Sergiu Hart () (born 1949) is an Israeli mathematician and economist. He is the Chairperson of the Humanities Division of the Israel Academy of Sciences and Humanities, and the past President of the Game Theory Society (2008–2010). He also is emeritus professor of mathematics at the Kusiel-Vorreuter University Professor, and the emeritus professor of economics at the Center for the Study of Rationality at the Hebrew University of Jerusalem in Israel.

Biography
Hart was born in Bucharest, Romania and immigrated to Israel in 1963. He received a B.Sc. in mathematics and statistics (summa cum laude, 1970) and an M.Sc. in mathematics (summa cum laude, 1971) from Tel Aviv University. His M.Sc. thesis was on the subject of "Values of Mixed Games" and was supervised by Robert Aumann, who was also his advisor in his doctoral thesis on "Cooperative Game Theory Models of Economic Equilibrium" (Ph.D., summa cum laude, 1976).

In 1979–1991 he was at the School of Mathematical Sciences of Tel Aviv University, as professor since 1985. He was an assistant professor at the Department of Economics, Department of Operations Research, and Institute for Mathematical Studies in the Social Sciences at Stanford University (1976–1979), and a visiting professor at the Department of Economics of Harvard University (1984–1985 and 1990–1991). Since 1991 he is a member of the Departments of Economics and Mathematics at the Hebrew University of Jerusalem, and he was the founding director of the Center for the Study of Rationality (1991–1999) there.

Research contributions
His main area of research is game theory and economic theory, with additional contributions in mathematics, computer science, probability and statistics.

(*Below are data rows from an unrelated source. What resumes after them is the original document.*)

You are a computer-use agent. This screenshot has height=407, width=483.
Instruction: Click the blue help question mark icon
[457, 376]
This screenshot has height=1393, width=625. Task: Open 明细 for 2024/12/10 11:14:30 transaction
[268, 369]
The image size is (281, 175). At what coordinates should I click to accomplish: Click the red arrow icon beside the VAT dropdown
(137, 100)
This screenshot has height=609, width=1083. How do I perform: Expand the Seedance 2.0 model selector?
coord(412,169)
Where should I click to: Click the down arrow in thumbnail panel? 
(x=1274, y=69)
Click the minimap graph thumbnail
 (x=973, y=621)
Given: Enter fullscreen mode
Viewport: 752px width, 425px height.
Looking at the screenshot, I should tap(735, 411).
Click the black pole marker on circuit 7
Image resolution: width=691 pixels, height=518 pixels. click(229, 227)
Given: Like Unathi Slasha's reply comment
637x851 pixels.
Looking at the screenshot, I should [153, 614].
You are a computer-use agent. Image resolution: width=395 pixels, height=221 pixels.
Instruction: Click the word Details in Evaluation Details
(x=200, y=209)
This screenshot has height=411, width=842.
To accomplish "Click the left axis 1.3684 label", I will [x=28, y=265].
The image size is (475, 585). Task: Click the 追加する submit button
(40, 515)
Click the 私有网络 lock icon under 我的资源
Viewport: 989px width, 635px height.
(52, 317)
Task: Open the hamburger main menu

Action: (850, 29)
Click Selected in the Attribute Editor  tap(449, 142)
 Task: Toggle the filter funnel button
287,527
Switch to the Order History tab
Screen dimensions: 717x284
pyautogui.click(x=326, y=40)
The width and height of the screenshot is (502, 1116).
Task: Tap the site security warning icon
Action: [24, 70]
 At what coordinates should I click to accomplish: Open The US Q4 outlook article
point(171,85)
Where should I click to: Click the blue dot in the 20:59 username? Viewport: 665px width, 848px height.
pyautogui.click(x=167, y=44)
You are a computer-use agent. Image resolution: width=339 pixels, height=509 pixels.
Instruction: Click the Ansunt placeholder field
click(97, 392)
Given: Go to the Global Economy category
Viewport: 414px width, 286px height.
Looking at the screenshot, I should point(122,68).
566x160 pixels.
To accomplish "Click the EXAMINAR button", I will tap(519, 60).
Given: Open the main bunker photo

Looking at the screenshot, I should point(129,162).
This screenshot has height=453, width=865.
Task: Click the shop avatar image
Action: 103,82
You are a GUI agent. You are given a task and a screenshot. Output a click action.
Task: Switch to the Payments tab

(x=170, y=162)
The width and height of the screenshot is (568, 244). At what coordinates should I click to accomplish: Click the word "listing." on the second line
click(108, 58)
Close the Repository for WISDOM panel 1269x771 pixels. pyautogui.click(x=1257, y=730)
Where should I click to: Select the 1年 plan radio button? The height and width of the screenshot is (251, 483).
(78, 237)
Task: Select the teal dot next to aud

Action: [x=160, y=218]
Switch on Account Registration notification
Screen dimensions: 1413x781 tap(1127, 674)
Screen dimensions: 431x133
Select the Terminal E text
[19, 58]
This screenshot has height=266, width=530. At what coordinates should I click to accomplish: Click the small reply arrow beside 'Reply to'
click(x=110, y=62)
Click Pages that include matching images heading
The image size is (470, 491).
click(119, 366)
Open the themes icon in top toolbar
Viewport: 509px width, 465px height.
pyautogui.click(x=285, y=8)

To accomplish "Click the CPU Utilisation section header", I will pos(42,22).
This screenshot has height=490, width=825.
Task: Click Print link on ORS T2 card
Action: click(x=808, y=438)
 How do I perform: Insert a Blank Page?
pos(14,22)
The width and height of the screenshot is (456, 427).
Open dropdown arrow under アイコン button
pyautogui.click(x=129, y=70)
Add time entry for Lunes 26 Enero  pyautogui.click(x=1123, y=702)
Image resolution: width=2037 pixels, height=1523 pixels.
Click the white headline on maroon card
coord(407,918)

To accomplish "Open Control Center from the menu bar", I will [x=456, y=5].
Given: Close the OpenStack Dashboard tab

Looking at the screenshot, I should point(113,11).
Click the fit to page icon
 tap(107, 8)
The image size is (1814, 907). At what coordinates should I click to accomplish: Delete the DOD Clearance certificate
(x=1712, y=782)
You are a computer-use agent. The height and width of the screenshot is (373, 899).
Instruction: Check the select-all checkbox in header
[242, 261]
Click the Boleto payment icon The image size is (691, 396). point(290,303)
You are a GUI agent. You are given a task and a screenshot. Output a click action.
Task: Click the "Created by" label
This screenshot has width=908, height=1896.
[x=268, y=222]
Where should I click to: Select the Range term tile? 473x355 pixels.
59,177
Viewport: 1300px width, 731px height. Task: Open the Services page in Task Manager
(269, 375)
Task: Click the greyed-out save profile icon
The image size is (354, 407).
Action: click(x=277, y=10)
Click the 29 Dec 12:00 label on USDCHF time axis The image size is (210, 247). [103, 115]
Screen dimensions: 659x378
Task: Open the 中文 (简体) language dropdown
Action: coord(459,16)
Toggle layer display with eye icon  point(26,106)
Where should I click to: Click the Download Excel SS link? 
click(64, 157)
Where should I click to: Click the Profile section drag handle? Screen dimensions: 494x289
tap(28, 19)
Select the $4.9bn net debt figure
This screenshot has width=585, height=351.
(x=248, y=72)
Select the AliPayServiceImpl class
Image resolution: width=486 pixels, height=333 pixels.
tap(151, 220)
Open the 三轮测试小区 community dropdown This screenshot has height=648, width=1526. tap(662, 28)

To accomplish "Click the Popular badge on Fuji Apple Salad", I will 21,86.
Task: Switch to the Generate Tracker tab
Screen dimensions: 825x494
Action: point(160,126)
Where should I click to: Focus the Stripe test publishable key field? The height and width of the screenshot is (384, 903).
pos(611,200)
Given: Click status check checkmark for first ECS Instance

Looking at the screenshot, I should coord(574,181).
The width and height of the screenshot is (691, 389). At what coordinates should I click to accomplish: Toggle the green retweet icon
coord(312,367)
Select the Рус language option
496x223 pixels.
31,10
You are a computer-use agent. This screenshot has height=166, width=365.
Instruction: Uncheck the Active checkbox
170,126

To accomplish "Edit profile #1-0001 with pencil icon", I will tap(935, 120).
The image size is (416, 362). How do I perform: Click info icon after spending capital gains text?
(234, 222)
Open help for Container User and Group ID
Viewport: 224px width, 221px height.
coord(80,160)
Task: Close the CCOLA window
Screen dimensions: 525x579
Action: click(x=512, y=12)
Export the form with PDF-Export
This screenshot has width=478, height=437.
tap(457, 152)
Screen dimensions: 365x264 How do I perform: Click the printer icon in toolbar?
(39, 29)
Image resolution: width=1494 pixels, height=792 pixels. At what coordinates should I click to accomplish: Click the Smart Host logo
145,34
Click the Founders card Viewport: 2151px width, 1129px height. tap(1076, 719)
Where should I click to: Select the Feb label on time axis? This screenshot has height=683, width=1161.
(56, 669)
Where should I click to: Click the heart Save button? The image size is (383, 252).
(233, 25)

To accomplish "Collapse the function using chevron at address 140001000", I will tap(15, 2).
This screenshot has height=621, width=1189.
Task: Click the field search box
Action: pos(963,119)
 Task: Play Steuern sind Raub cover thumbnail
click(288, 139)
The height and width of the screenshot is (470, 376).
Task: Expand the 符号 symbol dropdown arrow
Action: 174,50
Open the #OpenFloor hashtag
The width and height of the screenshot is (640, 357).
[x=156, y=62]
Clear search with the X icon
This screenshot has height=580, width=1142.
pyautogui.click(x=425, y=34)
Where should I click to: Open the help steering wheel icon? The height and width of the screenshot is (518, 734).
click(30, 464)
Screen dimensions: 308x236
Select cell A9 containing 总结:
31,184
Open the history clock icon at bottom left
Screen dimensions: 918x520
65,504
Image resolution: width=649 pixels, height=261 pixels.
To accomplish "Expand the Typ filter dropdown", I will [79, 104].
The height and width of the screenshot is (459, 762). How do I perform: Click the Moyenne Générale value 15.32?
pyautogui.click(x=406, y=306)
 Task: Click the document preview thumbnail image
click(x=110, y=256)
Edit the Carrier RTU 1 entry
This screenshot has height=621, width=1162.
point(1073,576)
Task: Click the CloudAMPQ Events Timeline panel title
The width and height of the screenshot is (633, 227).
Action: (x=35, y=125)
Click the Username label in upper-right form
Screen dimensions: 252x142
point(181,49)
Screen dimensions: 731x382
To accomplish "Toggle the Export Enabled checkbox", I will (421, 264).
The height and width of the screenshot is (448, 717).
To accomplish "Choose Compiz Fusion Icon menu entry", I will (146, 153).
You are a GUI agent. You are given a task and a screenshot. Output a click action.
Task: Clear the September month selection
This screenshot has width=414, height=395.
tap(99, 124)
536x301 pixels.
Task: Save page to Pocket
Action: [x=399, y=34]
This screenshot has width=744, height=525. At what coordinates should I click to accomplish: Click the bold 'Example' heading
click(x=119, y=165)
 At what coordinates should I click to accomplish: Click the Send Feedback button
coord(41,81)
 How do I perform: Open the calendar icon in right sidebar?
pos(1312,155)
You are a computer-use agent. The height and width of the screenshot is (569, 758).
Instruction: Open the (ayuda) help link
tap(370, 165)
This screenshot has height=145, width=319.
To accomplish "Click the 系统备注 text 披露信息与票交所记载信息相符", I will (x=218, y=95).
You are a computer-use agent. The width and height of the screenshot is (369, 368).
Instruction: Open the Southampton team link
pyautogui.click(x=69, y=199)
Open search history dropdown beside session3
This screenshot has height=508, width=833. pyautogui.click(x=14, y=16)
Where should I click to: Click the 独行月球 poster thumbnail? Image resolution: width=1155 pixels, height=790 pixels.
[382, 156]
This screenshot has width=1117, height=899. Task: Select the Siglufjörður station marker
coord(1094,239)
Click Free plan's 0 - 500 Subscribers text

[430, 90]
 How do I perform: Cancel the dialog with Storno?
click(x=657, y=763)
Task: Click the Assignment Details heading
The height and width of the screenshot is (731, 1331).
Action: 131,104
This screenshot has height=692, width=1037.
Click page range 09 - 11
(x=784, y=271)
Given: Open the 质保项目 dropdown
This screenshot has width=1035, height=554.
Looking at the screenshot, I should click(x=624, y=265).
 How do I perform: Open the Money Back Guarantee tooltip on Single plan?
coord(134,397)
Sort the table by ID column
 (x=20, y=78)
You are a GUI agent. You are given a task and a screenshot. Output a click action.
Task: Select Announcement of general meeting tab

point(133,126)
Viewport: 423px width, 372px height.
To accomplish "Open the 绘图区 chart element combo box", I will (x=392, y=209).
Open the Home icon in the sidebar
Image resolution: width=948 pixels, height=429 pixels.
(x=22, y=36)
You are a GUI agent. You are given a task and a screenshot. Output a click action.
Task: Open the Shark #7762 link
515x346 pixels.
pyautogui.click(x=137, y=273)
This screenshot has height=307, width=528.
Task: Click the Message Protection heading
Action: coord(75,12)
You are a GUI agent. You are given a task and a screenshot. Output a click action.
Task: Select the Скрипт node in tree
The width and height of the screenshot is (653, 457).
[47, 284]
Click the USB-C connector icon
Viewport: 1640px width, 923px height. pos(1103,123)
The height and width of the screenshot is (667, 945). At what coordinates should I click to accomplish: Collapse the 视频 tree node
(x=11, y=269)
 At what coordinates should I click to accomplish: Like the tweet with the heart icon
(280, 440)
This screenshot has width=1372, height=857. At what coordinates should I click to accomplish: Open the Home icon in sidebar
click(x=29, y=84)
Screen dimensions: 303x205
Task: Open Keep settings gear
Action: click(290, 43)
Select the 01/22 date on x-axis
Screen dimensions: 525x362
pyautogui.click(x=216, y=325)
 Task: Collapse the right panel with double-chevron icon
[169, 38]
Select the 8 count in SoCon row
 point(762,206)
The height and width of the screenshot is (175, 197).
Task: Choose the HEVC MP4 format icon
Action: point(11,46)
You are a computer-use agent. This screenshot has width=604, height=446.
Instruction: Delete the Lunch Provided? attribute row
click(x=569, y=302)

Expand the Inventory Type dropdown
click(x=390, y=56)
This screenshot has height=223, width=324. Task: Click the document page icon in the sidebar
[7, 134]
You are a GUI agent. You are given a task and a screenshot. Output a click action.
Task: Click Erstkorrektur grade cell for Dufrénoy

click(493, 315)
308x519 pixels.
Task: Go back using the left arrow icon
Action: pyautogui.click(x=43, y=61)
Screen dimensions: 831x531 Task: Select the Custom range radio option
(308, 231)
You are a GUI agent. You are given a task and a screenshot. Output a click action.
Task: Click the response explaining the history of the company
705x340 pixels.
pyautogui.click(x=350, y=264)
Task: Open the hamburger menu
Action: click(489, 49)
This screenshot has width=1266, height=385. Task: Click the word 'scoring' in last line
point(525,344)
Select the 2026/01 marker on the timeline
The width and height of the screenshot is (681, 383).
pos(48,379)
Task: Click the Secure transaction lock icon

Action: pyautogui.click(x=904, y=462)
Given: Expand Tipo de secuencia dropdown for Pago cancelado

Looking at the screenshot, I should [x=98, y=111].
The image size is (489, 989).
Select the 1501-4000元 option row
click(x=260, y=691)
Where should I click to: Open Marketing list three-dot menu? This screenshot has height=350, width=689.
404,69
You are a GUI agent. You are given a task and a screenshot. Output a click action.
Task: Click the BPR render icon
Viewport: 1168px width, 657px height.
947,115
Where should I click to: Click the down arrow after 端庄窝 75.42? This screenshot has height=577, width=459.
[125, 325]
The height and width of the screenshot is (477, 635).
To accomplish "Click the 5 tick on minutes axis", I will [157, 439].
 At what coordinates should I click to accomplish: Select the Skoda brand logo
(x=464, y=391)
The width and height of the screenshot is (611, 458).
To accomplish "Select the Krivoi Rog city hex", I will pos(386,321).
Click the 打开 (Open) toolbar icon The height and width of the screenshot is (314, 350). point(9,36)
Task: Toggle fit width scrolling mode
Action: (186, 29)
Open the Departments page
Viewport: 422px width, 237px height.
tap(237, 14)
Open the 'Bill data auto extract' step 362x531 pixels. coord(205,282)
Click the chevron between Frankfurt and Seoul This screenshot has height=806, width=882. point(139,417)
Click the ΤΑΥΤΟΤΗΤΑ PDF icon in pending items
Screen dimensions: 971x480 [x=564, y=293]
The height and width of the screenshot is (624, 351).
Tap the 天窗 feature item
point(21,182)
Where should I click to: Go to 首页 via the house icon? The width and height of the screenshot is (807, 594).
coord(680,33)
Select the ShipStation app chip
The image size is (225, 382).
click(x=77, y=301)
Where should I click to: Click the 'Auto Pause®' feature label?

Among his major contributions are studies of strategic foundations of cooperation; strategic use of information in long-term interactions ("repeated games"); adaptive and evolutionary dynamics, particularly with boundedly rational agents; perfect economic competition and its relations to models of fair distribution; and riskiness.

Hart edited, with Robert J. Aumann, the first three volumes of the Handbook of Game Theory with Economic Applications (1992, 1994, 2002).

Awards and honors
In 1985, he became the fellow of the Econometric Society.  

In 1999, he became the charter member of the Game Theory Society. 

From 2000 to 2005, he became the Member of the First Council of the Game Theory Society. 

In 2006, he became the member of the Israel Academy of Sciences and Humanities. 

In 2012, he became the member of Academia Europaea.

In 2013, he became the fellow of the Society for the Advancement of Economic Theory.

In 2016, he became the Foreign Honorary Member of the American Academy of Arts and Sciences. 

In 2017, he became the Fellow of the Game Theory Society and the member of the Advisory Board of the Game Theory Society. 

In 2019, he became the Chairperson of the Humanities Division of the Israel Academy of Sciences and Humanities. 

In 1975, he was awarded the Israel Defense Prize. 

In 1998, he was award the Rothschild Prize in the Social Sciences., 

In 2018, he was award the Israel Prize in Economics and Statistics.

In 2020, he was award the ACM SIGecom Test of Time Award.

In 2000, he was invited to give the Cowles Lecture at Yale University. 

In 2003, he was invited to give the Walras-Bowley Lecture of the Econometric Society. 

In 2008, Presidential Address, GAMES 2008 - The Third World Congress of the Game Theory Societ. 

In 2009, he was invited to give the Harris Lecture at Harvard University.

In 2011, he was invited to the Kwan Chao-Chih Distinguished Lecture, Academy of Mathematics and Systems Science, Chinese Academy    of Sciences, Beijing. 

In 2012, he was invited to give the Algorithms, Combinatorics, and Optimization (ACO) Distinguished Lecture at Georgia Institute of Technology. 

In 2013, he was invited to give the Don Patinkin Lecture at the Israeli Economic Association. 

From 2000 to 2005, he became a member of the First Council of the Game Theory Society. 

From 2005 to 2006, he became the president of the Israel Mathematical Union.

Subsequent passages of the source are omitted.